Activity: Where an entry contains a picture, skip the picture and write out everything else exactly.

Dataset:
◇ ◇ ◇ ◇ ◇

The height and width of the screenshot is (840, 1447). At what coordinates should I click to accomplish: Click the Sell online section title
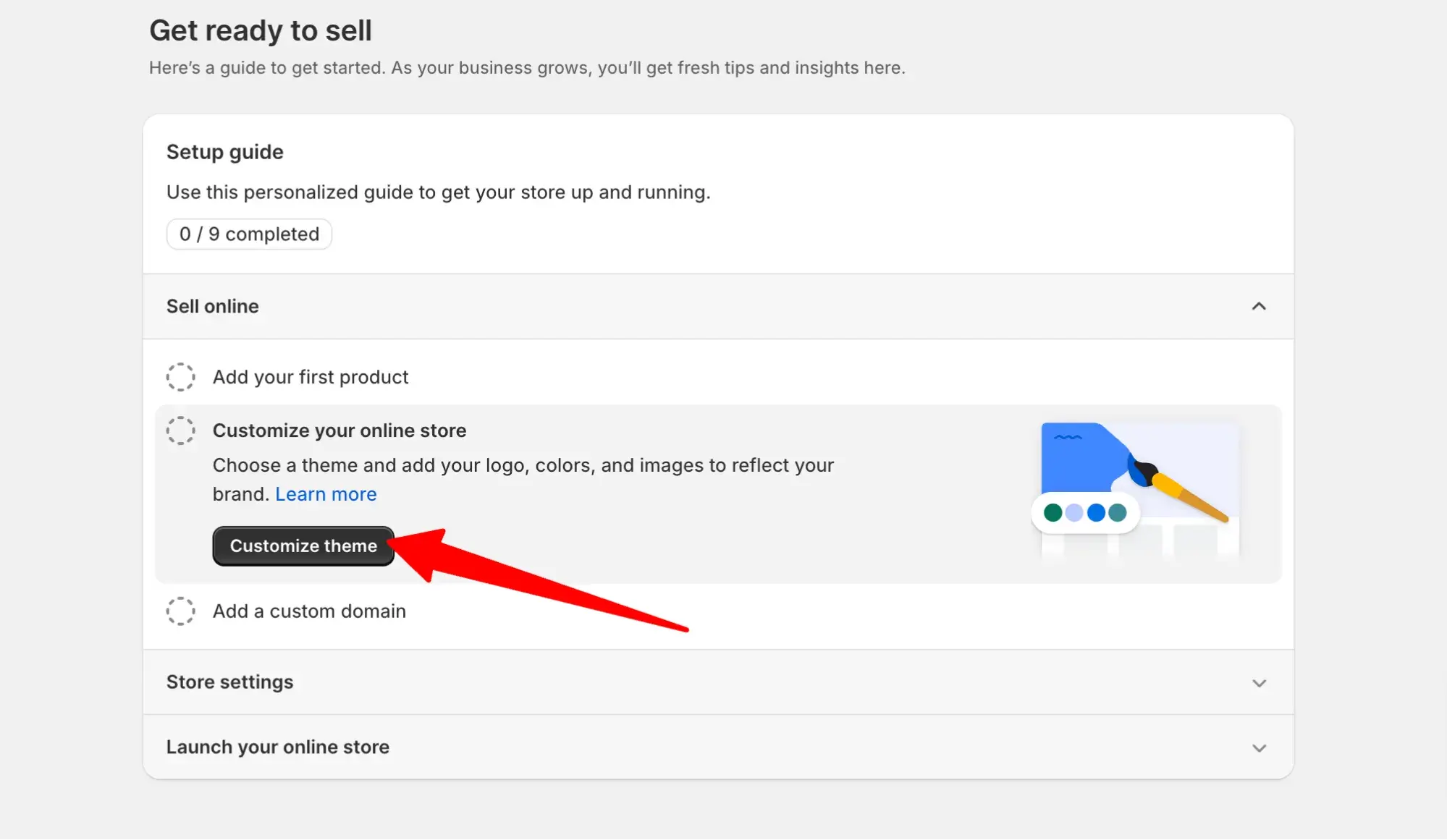tap(213, 306)
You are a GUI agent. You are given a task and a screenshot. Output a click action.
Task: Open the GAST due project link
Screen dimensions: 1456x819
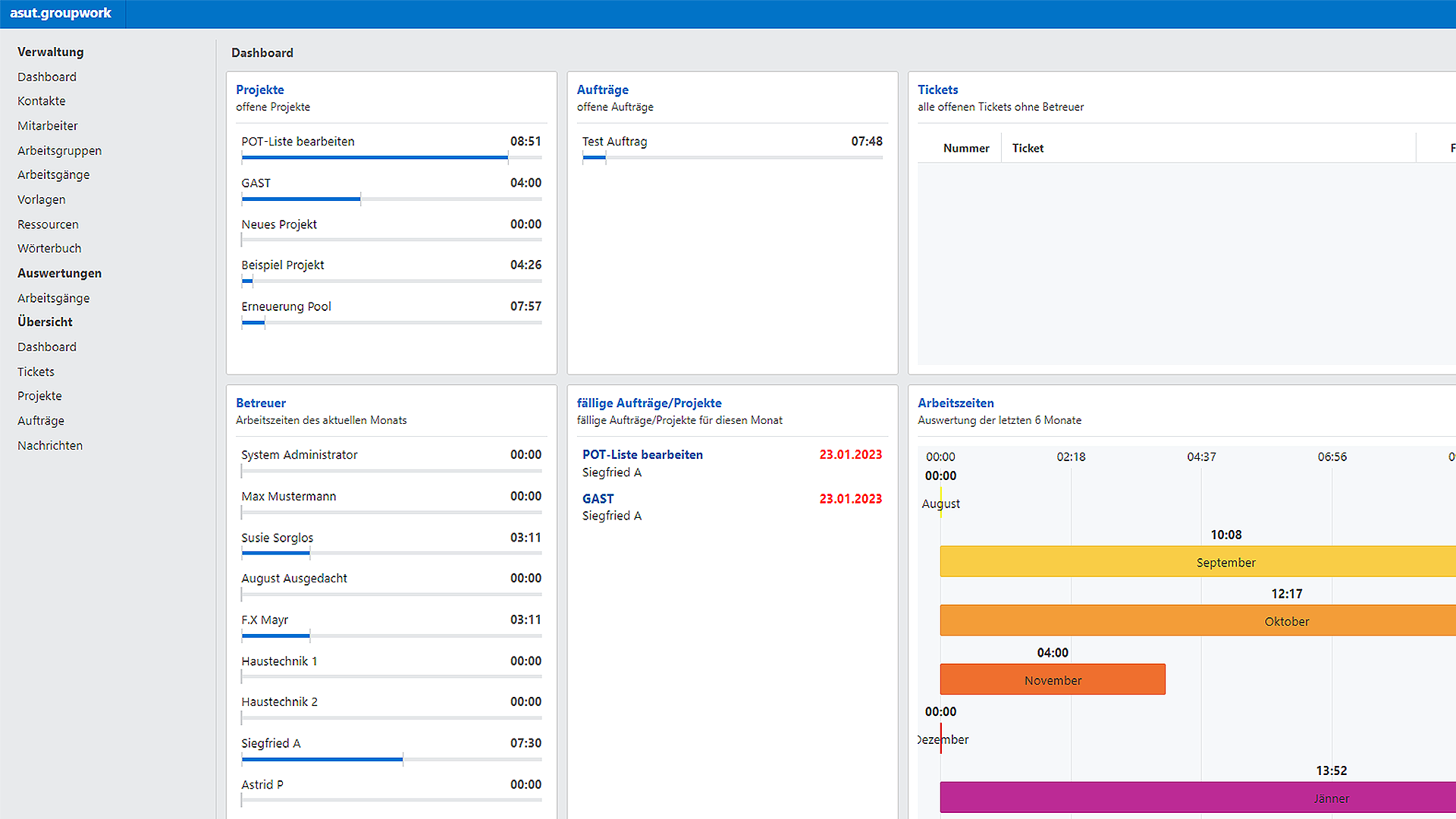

◇ ◇ ◇ ◇ ◇

Exercise response:
The height and width of the screenshot is (840, 1447). At what coordinates should I click to accomplish: Click the Sell online section title
tap(213, 306)
You are a GUI agent. You are given a task and a screenshot. Output a click action.
Task: Open the GAST due project link
Screen dimensions: 1456x819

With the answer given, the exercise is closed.